Fair question — and honestly: if you need one or two long-lived containers for yourself, a shell script (or docker run, or lxd) is simpler. Use that. We mean it. sandboxd is overkill for one-off projects.

It earns its keep the moment you're running many sandboxes for other people — a team, or a product — because that's when the tidy little docker run script quietly grows into all of this:

  • URLs, not ports. Every sandbox gets a clean preview URL with automatic routing + TLS — no port bookkeeping, no collisions to manage.
  • It sleeps and wakes itself. Idle sandboxes stop to free RAM and restart transparently on the next request (warming-up page, readiness probe, request hold).

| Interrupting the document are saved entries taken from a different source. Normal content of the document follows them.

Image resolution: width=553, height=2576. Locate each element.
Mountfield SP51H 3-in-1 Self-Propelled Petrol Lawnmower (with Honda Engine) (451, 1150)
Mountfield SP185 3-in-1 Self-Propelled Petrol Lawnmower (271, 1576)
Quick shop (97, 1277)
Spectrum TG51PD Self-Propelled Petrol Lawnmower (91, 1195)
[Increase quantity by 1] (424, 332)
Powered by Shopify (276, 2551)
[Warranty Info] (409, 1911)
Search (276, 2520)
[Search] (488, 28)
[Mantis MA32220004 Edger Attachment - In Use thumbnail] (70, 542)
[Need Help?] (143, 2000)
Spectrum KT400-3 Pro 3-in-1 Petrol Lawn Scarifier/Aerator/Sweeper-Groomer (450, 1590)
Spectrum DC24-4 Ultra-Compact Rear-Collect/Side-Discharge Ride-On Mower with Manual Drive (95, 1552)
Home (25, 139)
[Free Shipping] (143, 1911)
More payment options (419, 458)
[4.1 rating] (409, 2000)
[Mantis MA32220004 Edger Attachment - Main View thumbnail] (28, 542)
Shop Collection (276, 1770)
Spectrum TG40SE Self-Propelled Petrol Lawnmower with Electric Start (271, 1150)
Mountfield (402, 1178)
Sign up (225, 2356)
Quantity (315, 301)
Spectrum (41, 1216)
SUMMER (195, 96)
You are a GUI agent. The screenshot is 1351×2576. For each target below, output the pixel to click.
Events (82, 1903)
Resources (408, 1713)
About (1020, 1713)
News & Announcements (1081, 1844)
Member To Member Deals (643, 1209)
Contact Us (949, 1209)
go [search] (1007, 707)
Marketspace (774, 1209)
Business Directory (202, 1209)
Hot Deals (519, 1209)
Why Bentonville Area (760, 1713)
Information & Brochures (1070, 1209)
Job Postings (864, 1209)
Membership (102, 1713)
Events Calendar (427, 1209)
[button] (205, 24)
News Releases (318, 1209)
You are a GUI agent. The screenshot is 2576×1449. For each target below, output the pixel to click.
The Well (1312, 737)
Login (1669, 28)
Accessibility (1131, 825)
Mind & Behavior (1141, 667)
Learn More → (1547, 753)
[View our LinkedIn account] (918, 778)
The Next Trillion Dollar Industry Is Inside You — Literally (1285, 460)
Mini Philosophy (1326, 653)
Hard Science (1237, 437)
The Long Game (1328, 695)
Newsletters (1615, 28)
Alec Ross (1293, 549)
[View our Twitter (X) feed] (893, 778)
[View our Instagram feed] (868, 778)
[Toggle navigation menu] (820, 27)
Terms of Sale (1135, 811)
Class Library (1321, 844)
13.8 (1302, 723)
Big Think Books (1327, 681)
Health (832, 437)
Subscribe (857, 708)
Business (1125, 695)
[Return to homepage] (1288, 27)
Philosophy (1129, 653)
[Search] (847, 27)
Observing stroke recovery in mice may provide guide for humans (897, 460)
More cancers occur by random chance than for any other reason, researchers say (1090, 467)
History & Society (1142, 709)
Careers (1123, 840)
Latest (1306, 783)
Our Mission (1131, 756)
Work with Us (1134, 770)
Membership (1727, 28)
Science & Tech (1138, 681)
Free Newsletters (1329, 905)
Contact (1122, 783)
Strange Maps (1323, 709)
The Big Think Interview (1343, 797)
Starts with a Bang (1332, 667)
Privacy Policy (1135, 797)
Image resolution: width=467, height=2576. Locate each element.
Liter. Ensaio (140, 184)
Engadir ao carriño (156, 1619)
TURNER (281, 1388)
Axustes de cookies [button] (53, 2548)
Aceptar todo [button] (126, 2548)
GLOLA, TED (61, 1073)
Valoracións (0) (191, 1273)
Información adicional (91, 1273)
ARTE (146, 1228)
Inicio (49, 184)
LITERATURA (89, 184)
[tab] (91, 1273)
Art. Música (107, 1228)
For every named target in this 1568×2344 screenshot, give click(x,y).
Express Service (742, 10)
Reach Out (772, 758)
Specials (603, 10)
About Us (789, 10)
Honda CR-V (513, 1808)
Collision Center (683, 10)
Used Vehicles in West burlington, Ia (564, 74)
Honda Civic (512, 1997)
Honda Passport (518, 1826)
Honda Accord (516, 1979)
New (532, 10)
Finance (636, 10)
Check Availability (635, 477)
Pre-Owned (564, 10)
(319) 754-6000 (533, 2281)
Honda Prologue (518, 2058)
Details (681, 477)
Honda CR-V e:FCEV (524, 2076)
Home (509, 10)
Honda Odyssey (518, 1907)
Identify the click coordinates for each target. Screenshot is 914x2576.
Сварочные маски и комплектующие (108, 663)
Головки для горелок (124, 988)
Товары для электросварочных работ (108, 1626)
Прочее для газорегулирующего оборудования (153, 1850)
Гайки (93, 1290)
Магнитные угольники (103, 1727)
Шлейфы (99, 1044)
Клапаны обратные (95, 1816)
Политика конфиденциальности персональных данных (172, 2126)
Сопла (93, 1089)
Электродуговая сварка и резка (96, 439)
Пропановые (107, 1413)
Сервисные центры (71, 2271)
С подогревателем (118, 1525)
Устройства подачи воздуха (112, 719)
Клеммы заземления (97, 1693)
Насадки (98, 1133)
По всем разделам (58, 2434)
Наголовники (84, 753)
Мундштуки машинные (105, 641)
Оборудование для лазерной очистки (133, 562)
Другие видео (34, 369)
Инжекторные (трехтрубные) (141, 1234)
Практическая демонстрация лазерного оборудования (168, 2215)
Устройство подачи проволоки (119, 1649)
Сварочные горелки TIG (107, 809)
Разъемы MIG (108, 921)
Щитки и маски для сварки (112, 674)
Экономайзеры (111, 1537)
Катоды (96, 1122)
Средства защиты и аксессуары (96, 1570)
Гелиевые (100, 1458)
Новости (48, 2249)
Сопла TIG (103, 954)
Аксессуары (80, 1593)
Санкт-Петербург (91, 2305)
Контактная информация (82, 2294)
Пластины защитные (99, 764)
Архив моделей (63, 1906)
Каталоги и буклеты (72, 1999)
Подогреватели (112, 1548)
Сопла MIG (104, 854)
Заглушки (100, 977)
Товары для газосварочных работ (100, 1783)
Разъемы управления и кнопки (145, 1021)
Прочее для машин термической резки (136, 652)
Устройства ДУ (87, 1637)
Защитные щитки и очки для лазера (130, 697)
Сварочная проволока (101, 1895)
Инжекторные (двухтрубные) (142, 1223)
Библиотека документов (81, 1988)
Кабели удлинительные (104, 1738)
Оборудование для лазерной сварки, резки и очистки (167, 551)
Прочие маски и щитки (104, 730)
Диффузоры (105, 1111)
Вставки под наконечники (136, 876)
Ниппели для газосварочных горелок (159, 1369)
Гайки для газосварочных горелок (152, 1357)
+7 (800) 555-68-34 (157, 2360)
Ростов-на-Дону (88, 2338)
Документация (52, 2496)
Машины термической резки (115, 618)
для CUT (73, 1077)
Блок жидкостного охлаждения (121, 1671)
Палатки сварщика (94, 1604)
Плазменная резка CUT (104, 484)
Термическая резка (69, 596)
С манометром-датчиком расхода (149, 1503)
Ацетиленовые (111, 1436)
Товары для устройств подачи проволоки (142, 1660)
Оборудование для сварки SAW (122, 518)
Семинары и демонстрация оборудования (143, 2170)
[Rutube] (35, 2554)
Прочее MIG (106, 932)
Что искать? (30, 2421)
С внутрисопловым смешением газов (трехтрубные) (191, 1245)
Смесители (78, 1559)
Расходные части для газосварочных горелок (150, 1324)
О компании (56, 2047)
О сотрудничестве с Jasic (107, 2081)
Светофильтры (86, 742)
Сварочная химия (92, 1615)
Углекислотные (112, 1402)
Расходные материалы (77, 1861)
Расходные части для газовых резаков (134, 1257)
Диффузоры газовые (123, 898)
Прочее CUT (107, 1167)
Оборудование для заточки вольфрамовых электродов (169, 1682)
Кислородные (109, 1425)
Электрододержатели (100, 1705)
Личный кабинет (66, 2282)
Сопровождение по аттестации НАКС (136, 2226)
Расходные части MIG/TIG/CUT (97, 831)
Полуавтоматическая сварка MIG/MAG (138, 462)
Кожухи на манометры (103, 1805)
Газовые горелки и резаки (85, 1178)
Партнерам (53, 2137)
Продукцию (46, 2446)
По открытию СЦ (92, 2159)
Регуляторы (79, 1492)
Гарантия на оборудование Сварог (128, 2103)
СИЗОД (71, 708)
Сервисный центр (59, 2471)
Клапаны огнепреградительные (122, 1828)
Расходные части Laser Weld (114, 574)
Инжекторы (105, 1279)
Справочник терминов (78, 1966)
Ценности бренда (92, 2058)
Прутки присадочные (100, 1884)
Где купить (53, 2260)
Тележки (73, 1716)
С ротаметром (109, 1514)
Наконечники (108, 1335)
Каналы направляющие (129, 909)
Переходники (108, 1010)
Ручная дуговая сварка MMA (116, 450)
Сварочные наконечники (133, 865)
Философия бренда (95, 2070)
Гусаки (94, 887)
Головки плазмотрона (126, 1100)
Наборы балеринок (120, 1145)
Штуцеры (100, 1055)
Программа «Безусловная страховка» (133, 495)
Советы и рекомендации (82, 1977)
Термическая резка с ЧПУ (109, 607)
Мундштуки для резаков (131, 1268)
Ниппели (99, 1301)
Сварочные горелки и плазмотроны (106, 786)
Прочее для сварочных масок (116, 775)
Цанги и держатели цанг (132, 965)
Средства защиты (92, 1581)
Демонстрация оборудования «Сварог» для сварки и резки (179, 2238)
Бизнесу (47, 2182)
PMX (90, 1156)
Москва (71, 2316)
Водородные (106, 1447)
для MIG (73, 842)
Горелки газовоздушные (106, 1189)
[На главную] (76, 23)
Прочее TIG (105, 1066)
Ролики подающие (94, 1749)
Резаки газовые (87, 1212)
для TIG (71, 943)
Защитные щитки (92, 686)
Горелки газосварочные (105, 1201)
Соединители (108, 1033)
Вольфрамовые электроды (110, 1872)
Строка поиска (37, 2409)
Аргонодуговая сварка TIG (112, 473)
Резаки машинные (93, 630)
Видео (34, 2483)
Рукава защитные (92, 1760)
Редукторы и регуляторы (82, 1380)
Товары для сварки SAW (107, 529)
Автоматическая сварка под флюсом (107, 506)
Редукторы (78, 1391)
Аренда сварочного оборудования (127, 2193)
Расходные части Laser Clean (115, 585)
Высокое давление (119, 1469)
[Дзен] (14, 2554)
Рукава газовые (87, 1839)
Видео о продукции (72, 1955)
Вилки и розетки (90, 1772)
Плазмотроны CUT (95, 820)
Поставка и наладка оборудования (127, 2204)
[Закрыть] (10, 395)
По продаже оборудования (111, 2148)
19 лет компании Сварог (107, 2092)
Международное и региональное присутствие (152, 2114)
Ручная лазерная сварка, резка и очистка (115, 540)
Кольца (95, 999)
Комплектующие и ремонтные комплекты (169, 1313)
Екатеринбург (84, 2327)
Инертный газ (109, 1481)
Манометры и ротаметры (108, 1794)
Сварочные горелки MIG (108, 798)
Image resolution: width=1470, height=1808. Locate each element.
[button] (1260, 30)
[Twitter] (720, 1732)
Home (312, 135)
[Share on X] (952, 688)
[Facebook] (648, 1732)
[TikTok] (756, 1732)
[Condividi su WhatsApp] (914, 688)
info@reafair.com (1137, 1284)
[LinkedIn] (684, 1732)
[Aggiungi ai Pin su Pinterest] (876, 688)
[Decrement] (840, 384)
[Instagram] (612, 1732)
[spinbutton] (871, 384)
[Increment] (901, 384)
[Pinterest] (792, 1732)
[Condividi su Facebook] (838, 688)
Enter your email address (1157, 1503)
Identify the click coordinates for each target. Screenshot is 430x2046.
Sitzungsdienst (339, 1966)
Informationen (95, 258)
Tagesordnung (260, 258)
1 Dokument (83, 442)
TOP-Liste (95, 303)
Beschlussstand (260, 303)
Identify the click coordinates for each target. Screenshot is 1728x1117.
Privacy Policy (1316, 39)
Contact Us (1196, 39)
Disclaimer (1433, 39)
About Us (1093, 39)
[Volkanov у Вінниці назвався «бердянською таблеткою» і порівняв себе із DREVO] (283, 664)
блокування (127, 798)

That part alone is well past 100 lines — and it's the difference between one cheap box and a rack of always-on VMs.
  • It survives reboots. SQLite is the source of truth; a reconciler re-converges Docker to it on boot. A script forgets everything when the host restarts.
  • It's an API, not a CLI you shell into. create / exec / stop / destroy / write-files / run-agent-task are real HTTP endpoints with auth — you call them from your app backend, your CI, or your scripts, per user, at scale.
  • One user can't take down the rest. Per-sandbox memory/PID limits + a host-memory pressure reaper.
  • Agents with a lifecycle. Submit a prompt, stream progress (SSE), capture a durable result — not just opencode fired inline.

Rebuild those as your script grows and you've rebuilt sandboxd. So: skip it for one-offs; reach for it when "just a script" has started keeping you up at night.

:::note Prefer Kubernetes?

The control plane talks to the container runtime through a thin docker CLI boundary, so a k8s Job/Pod backend is an interface swap, not a rewrite — a great first contribution. Today it targets a single Docker host (no k8s required), which is the sweet spot for teams who don't want to run a cluster just for sandboxes.

:::

Is this a good foundation for a product?

Yes — that's exactly the point. If you want to ship an AI app-builder or agent SaaS — or stand up sandboxed environments inside your company — without first spending months building multi-tenant isolation, preview routing, idle/wake cost control, and agent orchestration, sandboxd gives you that core on day one, on a single inexpensive server, with margins you control. It's a strong, honest starting point — beta-quality, MIT-licensed, and built to be read and extended. Launch lean on it; harden as you grow (see Hardening).

Next steps

License

MIT. Use it, ship it, sell what you build on it.